To effectively and comprehensively complete the course and technical exercises, the following prerequisites are required:

• Knowledge of basic information security concepts and principles
• Basic networking knowledge
• Basic Linux operational knowledge in some Linux distribution is highly recommended (operation, file system, basic commands, file management, process management, package management, user and permission management basics, logging basics, SSH)
• Basic Windows operational knowledge on some Windows Server system is highly recommended (file management, basic knowledge of network and AD DS tools, program management)
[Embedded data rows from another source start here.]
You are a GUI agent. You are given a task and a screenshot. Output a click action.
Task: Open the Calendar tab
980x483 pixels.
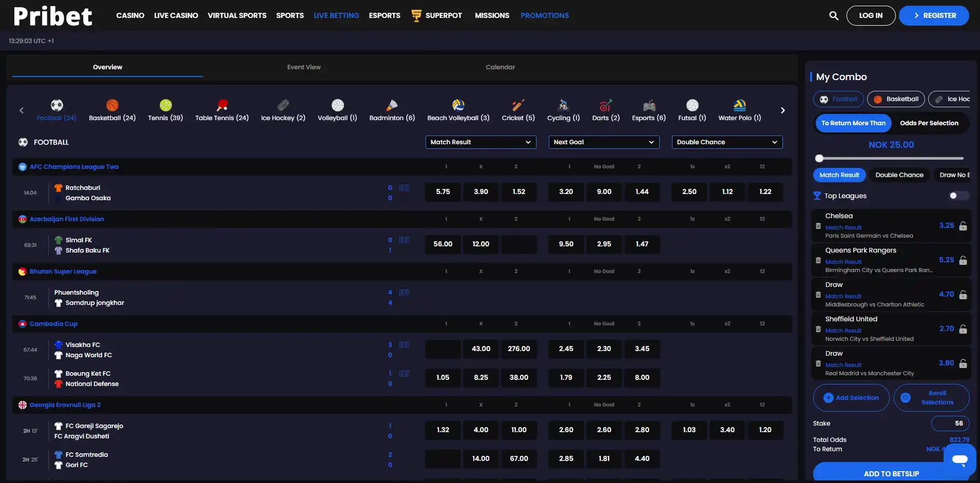click(501, 67)
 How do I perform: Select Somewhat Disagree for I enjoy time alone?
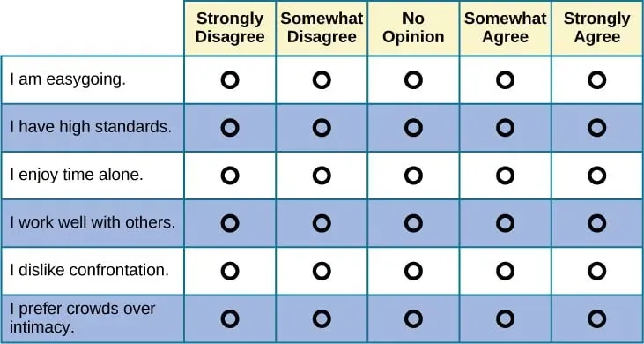pyautogui.click(x=322, y=176)
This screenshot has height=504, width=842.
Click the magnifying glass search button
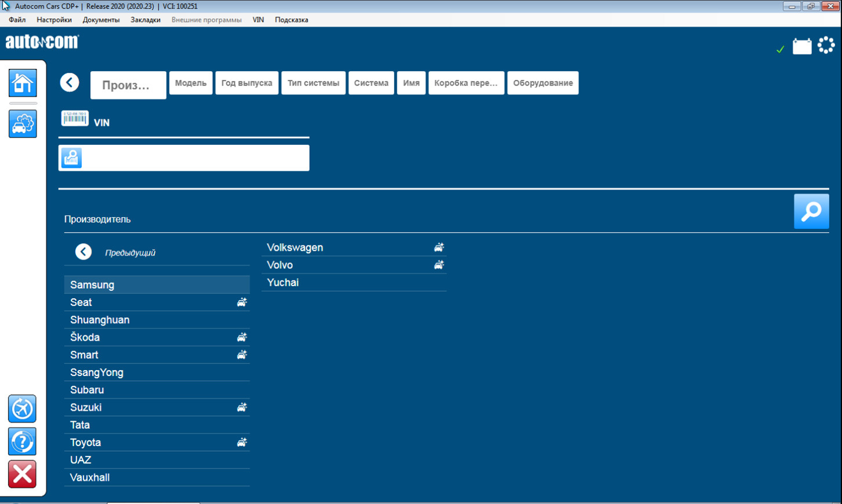pos(811,211)
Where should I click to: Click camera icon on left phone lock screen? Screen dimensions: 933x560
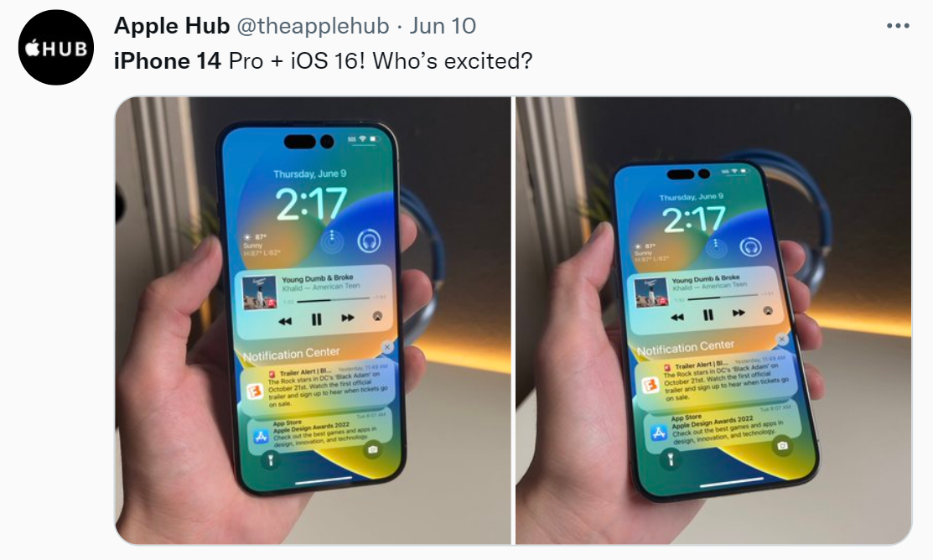(373, 449)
• Previous participation in IT projects is an advantage
• Since much of the information security terminology is in English, basic professional English knowledge is an advantage but not required to participate. The training is conducted in Hungarian.

Laptop or PC with a modern operating system and browser, preferably with local administrator privileges. PDF reader, broadband internet connection, speakers/headphones, and microphone. For laptops, an additional monitor is recommended; for PCs, two monitors are suggested to follow exercises and video materials in parallel.